Top Three Spring Rafting Trips in 2014April 14th, 2014 Malina
Our love for rivers isn’t unconditional. Maybe the general idea of rivers–free flowing water, graceful trees along the bank and sweeping skies above–our love for that is unconditional, but when it comes to specific rivers, not so much. It all depends on conditions. So in a year with a mighty snowpack, we’re going to be all about high water trips on the T and extended weeks on Kaweah, snowcapped mountains rising in the distance. But a year like this? With an average 34% snowpack across the state (40% in the watersheds around our main rivers)? Well, this year we are loving us something a little different–rivers that are reliable, that we can count on, like an old friend or an old flannel shirt. And thankfully we’ve some great options (they aren’t even thread-bare around the collar!).
So, in no particular order, here are the rivers we’re loving now–and we recommend you do the same!
The Merced’s fate this year was hung in the balance for a bit and it made us realize how sad we’d be if it didn’t run. Without the last series of storms there probably wouldn’t have been enough snow to provide a raftable spring melt but now, depending on how hot it gets, and how fast (and hence how fast the snow melts), we think we’ll be able to raft the Merced into very early June. With hillsides full of wildflowers, roller-coaster rapids, and easy access from the Bay Area, what’s not to love? Just love it soon because without dams and reservoirs upstream, when the snow is gone, so is the Merced rafting season.

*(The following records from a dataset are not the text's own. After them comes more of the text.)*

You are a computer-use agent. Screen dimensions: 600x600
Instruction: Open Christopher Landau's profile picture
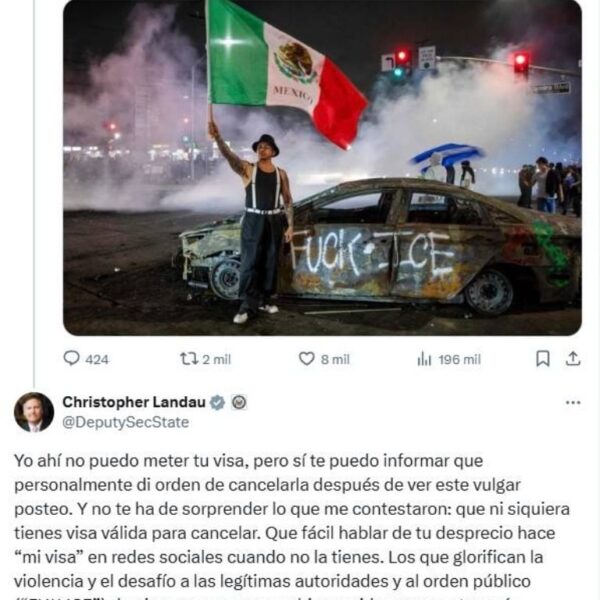coord(34,412)
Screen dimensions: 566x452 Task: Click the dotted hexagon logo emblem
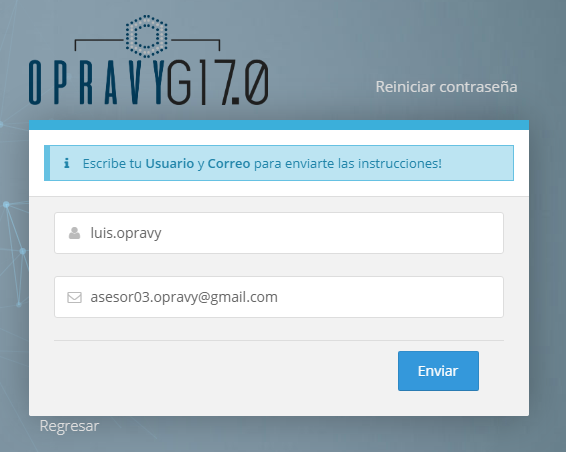(146, 36)
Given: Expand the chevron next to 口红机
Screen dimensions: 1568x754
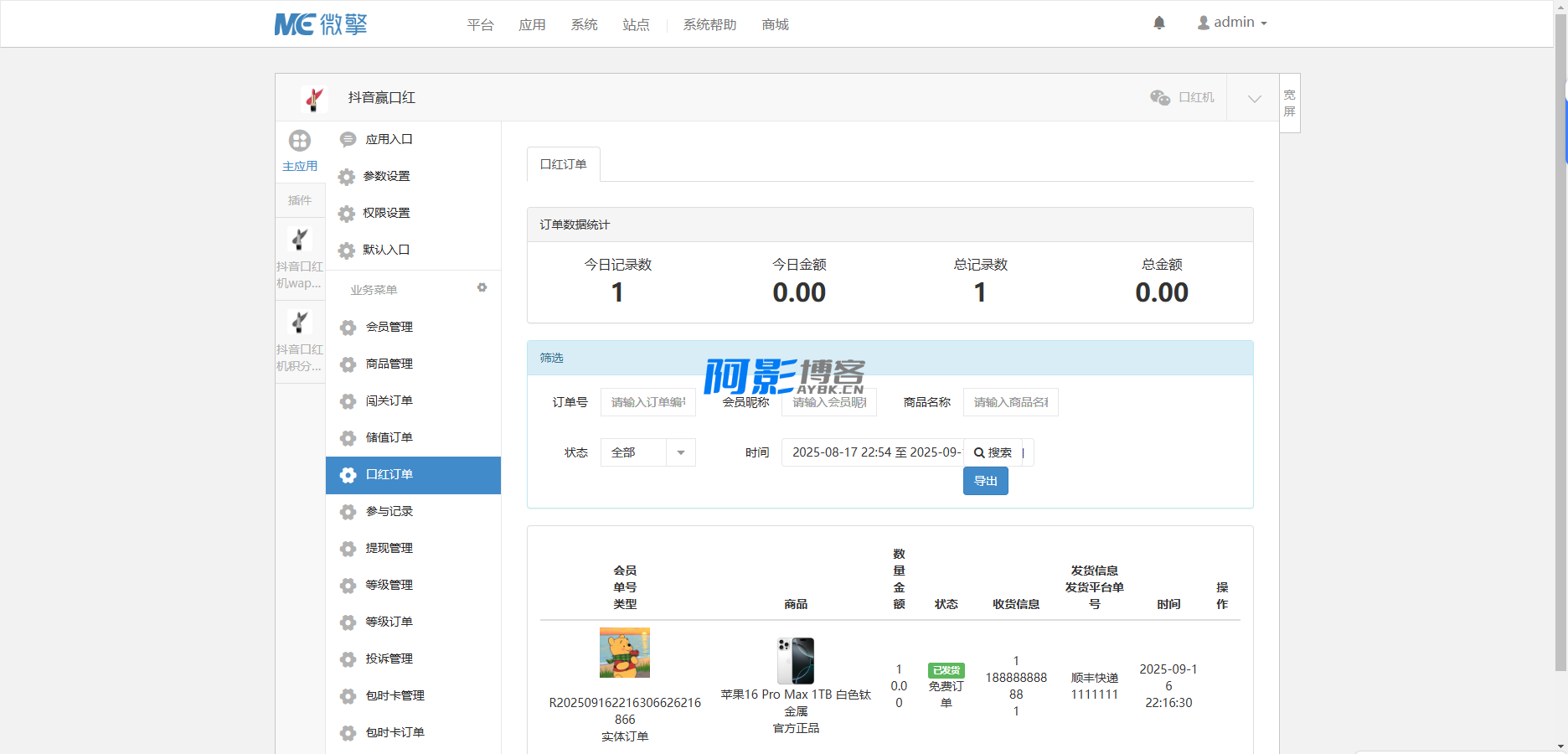Looking at the screenshot, I should [x=1254, y=98].
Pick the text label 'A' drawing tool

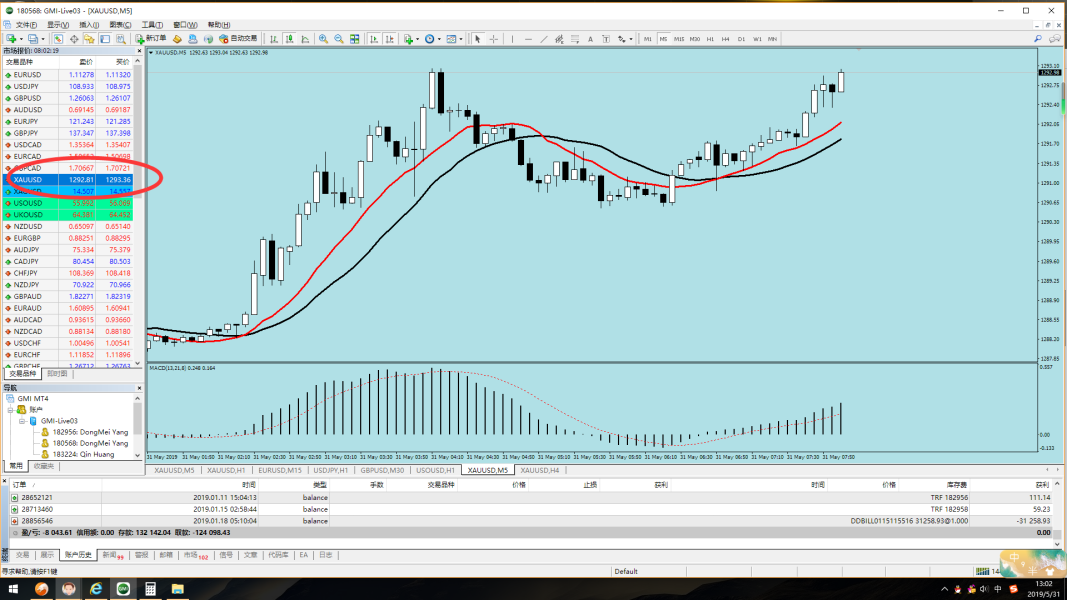pos(589,39)
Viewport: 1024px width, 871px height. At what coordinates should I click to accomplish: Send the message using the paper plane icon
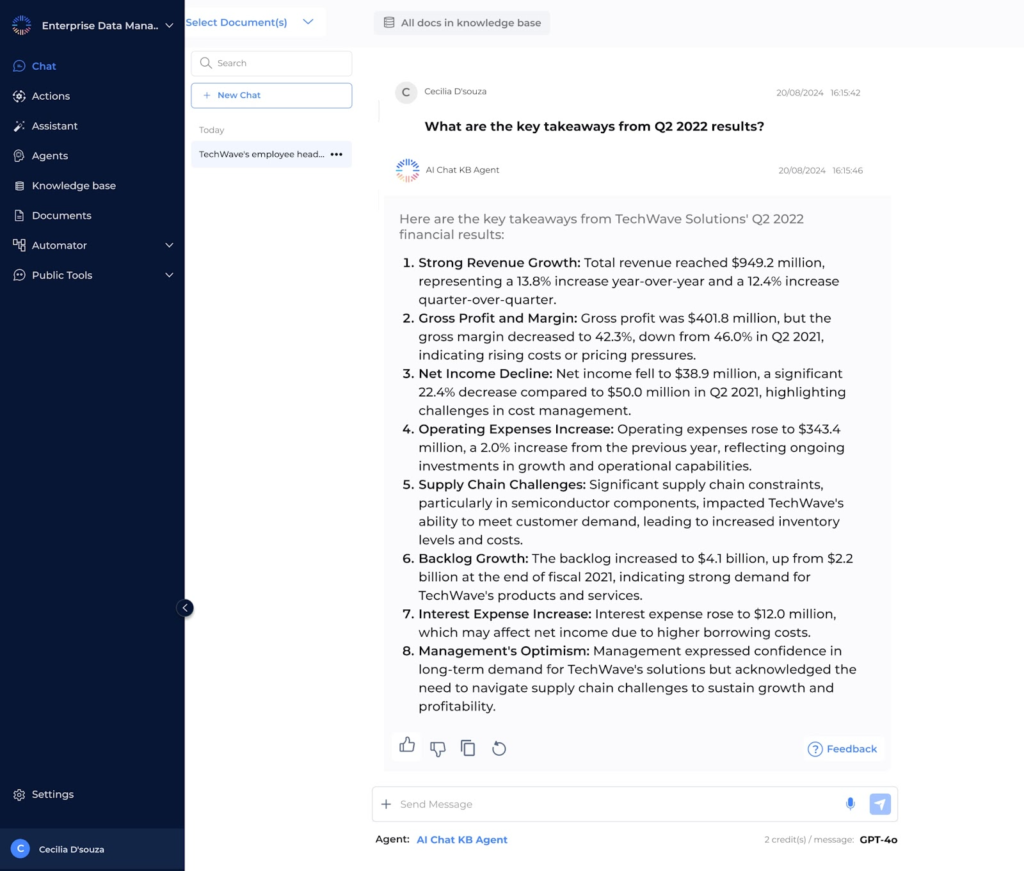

2) The South Fork of the American.
In a year with high water the South Fork gets overshadowed, but it’s the most popular run in California for good reason. Super fun, easy to get to, appropriate for everyone from your uncoordinated co-worker to your P 90 X workout buddy to your kids and in-laws….near wineries and history….just book a trip and see for yourself how delightful the South Fork can be!
After the Rim Fire we honestly didn’t know what to expect with the T this year. What would access be? How would the canyon look? Would anything about the river itself be different? After two pre-season recon missions, and having now opened the season with some lovely trips, we can say the Tuolumne is a spectacular testament to the resilience of nature. Fire damage is clearly visible, but the hills are lush green and the poppies are incredible. People who have been rafting the T for like 40 years who were on our second recon mission literally came back and said it was the prettiest day on the river they’d ever seen. 40 years, prettiest day, that’s saying something.. Check it out before the hills dry out and turn gold.
(photos, top to bottom: Tuolumne 2014, Merced, South Fork spring 2013, Tuolumne 2014)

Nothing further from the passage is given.